Hi,
The code bellow crashes at run time on my device (GTX 1070) for NUM=210 in mdl.f90 (ok, for 29, should be 2**n). I need to do ffts (and some processing of them) for a large number of arrays.

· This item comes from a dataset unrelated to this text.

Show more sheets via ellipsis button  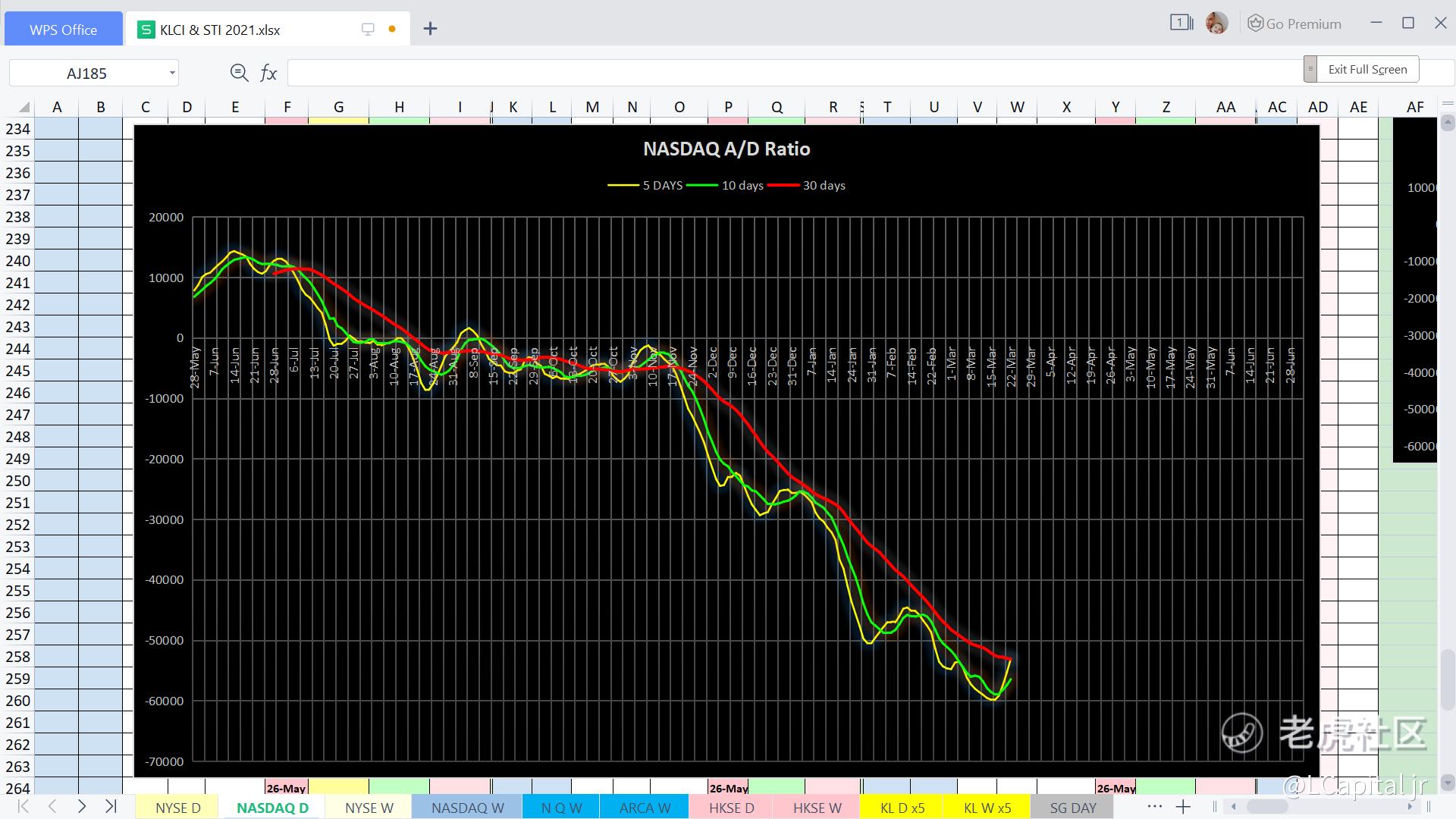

I’m quite new to gpu programming. Is it related to some memory problems?
How this can be handled?
mdl.f90
pro.f90
! pgfortran -o pro -fast -ta=nvidia mdl.f90 pro.f90
PROGRAM PRO
USE MDL
REAL(RK),PARAMETER :: FRE = 0.123456789_RK
REAL(RK),DIMENSION(2*NUM) :: ARR
REAL(RK),DIMENSION(10000,2*NUM) :: DATA
REAL(RK),DIMENSION(10000) :: OUTPUT
INTEGER :: I
ARR = 0.0_RK
ARR(1:2*NUM:2) = SIN(2._RK*PI*FRE*REAL([(I,I=1,2*NUM,2)],RK))
DO I=1,10000,1
DATA(I,:) = ARR
END DO
!$ACC DATA COPYIN(DATA(:,:)) COPYOUT(OUTPUT(:))
!$ACC PARALLEL LOOP
DO I=1,10000,1
CALL FFRFT(NUM,0.5_RK,DATA(I,:))
OUTPUT(I) = SUM(DATA(I,:))
END DO
!$ACC END PARALLEL LOOP
!$ACC END DATA
WRITE(*,*) SUM(OUTPUT)
END PROGRAM PRO
! NUM = 2**9
! OK
! NUM = 2**10
! ...
! FATAL ERROR: FORTRAN AUTO ALLOCATION FAILED
! Failing in Thread:1
! call to cuStreamSynchronize returned error 719: Launch failed (often invalid pointer dereference)
!
! Failing in Thread:1
! call to cuMemFreeHost returned error 719: Launch failed (often invalid pointer dereference)
Hi imorozov,
The program is overflowing the device heap, which by default this is only 8MB. To increase the heap, you can set the environment variable “PGI_ACC_CUDA_HEAPSIZE”. For example:
% ./pro
FATAL ERROR: FORTRAN AUTO ALLOCATION FAILED
FATAL ERROR: FORTRAN AUTO ALLOCATION FAILED
FATAL ERROR: FORTRAN AUTO ALLOCATION FAILED
FATAL ERROR: FORTRAN AUTO ALLOCATION FAILED
FATAL ERROR: FORTRAN AUTO ALLOCATION FAILED
FATAL ERROR: FORTRAN AUTO ALLOCATION FAILED
FATAL ERROR: FORTRAN AUTO ALLOCATION FAILED
FATAL ERROR: FORTRAN AUTO ALLOCATION FAILED
FATAL ERROR: FORTRAN AUTO ALLOCATION FAILED
FATAL ERROR: FORTRAN AUTO ALLOCATION FAILED
FATAL ERROR: FORTRAN AUTO ALLOCATION FAILED
FATAL ERROR: FORTRAN AUTO ALLOCATION FAILED
FATAL ERROR: FORTRAN AUTO ALLOCATION FAILED
FATAL ERROR: FORTRAN AUTO ALLOCATION FAILED
FATAL ERROR: FORTRAN AUTO ALLOCATION FAILED
FATAL ERROR: FORTRAN AUTO ALLOCATION FAILED
FATAL ERROR: FORTRAN AUTO ALLOCATION FAILED
FATAL ERROR: FORTRAN AUTO ALLOCATION FAILED
FATAL ERROR: FORTRAN AUTO ALLOCATION FAILED
FATAL ERROR: FORTRAN AUTO ALLOCATION FAILED
FATAL ERROR: FORTRAN AUTO ALLOCATION FAILED
FATAL ERROR: FORTRAN AUTO ALLOCATION FAILED
FATAL ERROR: FORTRAN AUTO ALLOCATION FAILED
FATAL ERROR: FORTRAN AUTO ALLOCATION FAILED
Failing in Thread:1
call to cuStreamSynchronize returned error 700: Illegal address during kernel execution
Failing in Thread:1
call to cuMemFreeHost returned error 700: Illegal address during kernel execution
% setenv PGI_ACC_CUDA_HEAPSIZE 67000000
% ./pro
10868513.58065551
Note, I strongly recommend to users that they not use automatic arrays on the device. Besides the small heap space, device mallocs get serialized so can have a detrimental impact on performance.
Hope this helps,
Mat
Hi, Mat,
Thank you for your answer, this solves my problem.